HMS Juno was a 26-gun Spartan-class sixth-rate frigate of the Royal Navy launched in 1844 at Pembroke. As HMS Juno, she carried out the historic role in 1857 of annexing the Cocos (Keeling) Islands to the British Empire. She was renamed HMS Mariner in January 1878 and then HMS Atalanta two weeks later.

Atalanta was serving as a training ship when in 1880 she disappeared with her entire crew after setting sail from Bermuda for Falmouth, England on 31 January 1880. It was presumed that she sank in a powerful storm which crossed her route a couple of weeks after she sailed.
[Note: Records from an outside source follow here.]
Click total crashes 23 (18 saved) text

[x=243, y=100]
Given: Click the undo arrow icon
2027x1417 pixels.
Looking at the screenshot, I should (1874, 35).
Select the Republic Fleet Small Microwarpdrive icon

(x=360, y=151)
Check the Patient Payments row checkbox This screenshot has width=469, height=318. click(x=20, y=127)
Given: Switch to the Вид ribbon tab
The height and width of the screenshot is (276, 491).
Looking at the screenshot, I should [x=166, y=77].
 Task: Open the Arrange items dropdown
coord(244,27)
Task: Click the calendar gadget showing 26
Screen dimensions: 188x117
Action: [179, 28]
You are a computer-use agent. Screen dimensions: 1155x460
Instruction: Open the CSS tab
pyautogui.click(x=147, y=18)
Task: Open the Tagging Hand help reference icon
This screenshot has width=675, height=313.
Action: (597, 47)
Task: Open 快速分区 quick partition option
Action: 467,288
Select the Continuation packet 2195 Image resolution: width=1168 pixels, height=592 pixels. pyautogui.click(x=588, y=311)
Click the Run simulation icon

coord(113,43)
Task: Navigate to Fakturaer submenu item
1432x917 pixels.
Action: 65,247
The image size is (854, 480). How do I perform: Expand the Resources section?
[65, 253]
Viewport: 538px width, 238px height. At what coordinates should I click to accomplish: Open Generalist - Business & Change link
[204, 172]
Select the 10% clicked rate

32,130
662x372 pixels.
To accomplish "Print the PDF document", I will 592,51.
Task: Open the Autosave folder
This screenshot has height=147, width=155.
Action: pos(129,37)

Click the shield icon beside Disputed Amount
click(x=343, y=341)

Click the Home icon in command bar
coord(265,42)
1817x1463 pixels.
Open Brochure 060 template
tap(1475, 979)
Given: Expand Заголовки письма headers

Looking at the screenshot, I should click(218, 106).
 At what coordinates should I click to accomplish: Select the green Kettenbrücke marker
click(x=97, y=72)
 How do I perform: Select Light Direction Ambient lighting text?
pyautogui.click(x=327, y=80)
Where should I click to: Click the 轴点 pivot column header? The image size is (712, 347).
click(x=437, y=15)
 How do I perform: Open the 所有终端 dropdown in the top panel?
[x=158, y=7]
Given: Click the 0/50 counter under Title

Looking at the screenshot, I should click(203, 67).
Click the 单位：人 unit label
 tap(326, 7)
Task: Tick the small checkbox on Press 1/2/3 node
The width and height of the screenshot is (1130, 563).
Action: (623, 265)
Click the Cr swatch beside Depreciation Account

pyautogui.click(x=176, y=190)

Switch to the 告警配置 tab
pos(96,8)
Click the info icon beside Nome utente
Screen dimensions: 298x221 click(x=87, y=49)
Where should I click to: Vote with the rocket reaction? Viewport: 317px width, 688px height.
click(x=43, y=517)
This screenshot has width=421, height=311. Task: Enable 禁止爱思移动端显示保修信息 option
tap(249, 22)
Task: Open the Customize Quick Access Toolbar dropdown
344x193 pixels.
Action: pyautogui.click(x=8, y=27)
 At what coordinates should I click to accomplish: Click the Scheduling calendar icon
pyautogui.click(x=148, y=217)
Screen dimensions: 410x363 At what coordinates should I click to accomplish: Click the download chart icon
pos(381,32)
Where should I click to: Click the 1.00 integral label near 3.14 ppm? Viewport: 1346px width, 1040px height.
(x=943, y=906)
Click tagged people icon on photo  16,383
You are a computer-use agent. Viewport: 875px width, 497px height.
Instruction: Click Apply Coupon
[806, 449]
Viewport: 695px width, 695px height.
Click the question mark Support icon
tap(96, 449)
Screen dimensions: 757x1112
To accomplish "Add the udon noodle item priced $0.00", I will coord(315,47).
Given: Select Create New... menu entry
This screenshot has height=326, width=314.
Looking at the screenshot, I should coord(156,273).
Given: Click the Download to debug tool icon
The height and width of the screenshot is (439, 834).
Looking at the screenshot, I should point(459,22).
The search for evidence of her fate attracted worldwide attention, and the Admiralty received more than 150 telegrams and 200 personal calls from anxious friends and relatives after it was announced that the ship was missing, and possibly lost.[1]

Investigation of the ship's loss was rendered difficult by the lack of any survivors, but one former member of her crew, Able Seaman John Varling, testified that he had found her "exceedingly crank, as being overweight.. She rolled 32 degrees, and Captain Stirling is reported as having been heard to remark that had she rolled one degree more she must have gone over and foundered. The young sailors were either too timid to go aloft or were incapacitated by sea-sickness... Varling states that they hid themselves away, and could not be found when wanted by the boatswain's mate." [2]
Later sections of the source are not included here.